Data from a pointing dataset:
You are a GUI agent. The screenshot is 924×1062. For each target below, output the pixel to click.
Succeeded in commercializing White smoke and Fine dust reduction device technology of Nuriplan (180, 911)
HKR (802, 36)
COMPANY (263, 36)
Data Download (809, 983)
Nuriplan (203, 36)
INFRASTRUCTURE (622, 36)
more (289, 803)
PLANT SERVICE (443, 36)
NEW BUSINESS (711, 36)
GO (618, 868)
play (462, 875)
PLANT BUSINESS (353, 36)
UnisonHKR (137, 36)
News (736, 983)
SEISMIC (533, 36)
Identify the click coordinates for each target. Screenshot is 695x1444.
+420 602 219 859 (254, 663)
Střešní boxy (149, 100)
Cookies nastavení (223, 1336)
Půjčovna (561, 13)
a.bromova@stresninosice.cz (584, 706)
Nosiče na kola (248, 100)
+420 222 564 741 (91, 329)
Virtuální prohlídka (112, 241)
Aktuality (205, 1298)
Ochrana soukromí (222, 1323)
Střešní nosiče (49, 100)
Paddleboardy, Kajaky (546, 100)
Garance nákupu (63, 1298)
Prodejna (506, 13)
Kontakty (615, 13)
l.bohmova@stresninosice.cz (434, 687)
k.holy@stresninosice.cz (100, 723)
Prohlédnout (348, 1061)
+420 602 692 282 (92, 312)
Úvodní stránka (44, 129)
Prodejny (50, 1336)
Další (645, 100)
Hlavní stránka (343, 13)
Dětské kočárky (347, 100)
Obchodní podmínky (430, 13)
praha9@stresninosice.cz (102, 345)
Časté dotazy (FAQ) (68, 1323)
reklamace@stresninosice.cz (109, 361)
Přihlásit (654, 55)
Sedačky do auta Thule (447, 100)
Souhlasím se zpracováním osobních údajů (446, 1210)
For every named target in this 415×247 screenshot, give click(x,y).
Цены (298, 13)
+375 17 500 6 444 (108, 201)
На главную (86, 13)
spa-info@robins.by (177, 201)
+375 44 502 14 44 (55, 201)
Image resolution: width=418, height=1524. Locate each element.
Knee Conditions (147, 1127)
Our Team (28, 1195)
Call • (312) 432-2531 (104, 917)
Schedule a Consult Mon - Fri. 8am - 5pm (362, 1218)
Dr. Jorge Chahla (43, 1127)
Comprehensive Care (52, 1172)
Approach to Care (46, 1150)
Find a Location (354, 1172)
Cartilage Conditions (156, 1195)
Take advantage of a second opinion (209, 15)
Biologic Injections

INSTRUCTION:
Put the data above into a Markdown table with the columns "Row" and "Line." Number each line in order and leave out blank lines.

RESPONSE FOR THIS EXERCISE:
| Row | Line |
|---|---|
| 1 | You are a GUI agent. The screenshot is 924×1062. For each target below, output the pixel to click. |
| 2 | Succeeded in commercializing White smoke and Fine dust reduction device technology of Nuriplan (180, 911) |
| 3 | HKR (802, 36) |
| 4 | COMPANY (263, 36) |
| 5 | Data Download (809, 983) |
| 6 | Nuriplan (203, 36) |
| 7 | INFRASTRUCTURE (622, 36) |
| 8 | more (289, 803) |
| 9 | PLANT SERVICE (443, 36) |
| 10 | NEW BUSINESS (711, 36) |
| 11 | GO (618, 868) |
| 12 | play (462, 875) |
| 13 | PLANT BUSINESS (353, 36) |
| 14 | UnisonHKR (137, 36) |
| 15 | News (736, 983) |
| 16 | SEISMIC (533, 36) |
| 17 | Identify the click coordinates for each target. Screenshot is 695x1444. |
| 18 | +420 602 219 859 (254, 663) |
| 19 | Střešní boxy (149, 100) |
| 20 | Cookies nastavení (223, 1336) |
| 21 | Půjčovna (561, 13) |
| 22 | a.bromova@stresninosice.cz (584, 706) |
| 23 | Nosiče na kola (248, 100) |
| 24 | +420 222 564 741 (91, 329) |
| 25 | Virtuální prohlídka (112, 241) |
| 26 | Aktuality (205, 1298) |
| 27 | Ochrana soukromí (222, 1323) |
| 28 | Střešní nosiče (49, 100) |
| 29 | Paddleboardy, Kajaky (546, 100) |
| 30 | Garance nákupu (63, 1298) |
| 31 | Prodejna (506, 13) |
| 32 | Kontakty (615, 13) |
| 33 | l.bohmova@stresninosice.cz (434, 687) |
| 34 | k.holy@stresninosice.cz (100, 723) |
| 35 | Prohlédnout (348, 1061) |
| 36 | +420 602 692 282 (92, 312) |
| 37 | Úvodní stránka (44, 129) |
| 38 | Prodejny (50, 1336) |
| 39 | Další (645, 100) |
| 40 | Hlavní stránka (343, 13) |
| 41 | Dětské kočárky (347, 100) |
| 42 | Obchodní podmínky (430, 13) |
| 43 | praha9@stresninosice.cz (102, 345) |
| 44 | Časté dotazy (FAQ) (68, 1323) |
| 45 | reklamace@stresninosice.cz (109, 361) |
| 46 | Přihlásit (654, 55) |
| 47 | Sedačky do auta Thule (447, 100) |
| 48 | Souhlasím se zpracováním osobních údajů (446, 1210) |
| 49 | For every named target in this 415×247 screenshot, give click(x,y). |
| 50 | Цены (298, 13) |
| 51 | +375 17 500 6 444 (108, 201) |
| 52 | На главную (86, 13) |
| 53 | spa-info@robins.by (177, 201) |
| 54 | +375 44 502 14 44 (55, 201) |
| 55 | Image resolution: width=418, height=1524. Locate each element. |
| 56 | Knee Conditions (147, 1127) |
| 57 | Our Team (28, 1195) |
| 58 | Call • (312) 432-2531 (104, 917) |
| 59 | Schedule a Consult Mon - Fri. 8am - 5pm (362, 1218) |
| 60 | Dr. Jorge Chahla (43, 1127) |
| 61 | Comprehensive Care (52, 1172) |
| 62 | Approach to Care (46, 1150) |
| 63 | Find a Location (354, 1172) |
| 64 | Cartilage Conditions (156, 1195) |
| 65 | Take advantage of a second opinion (209, 15) |
| 66 | Biologic Injections |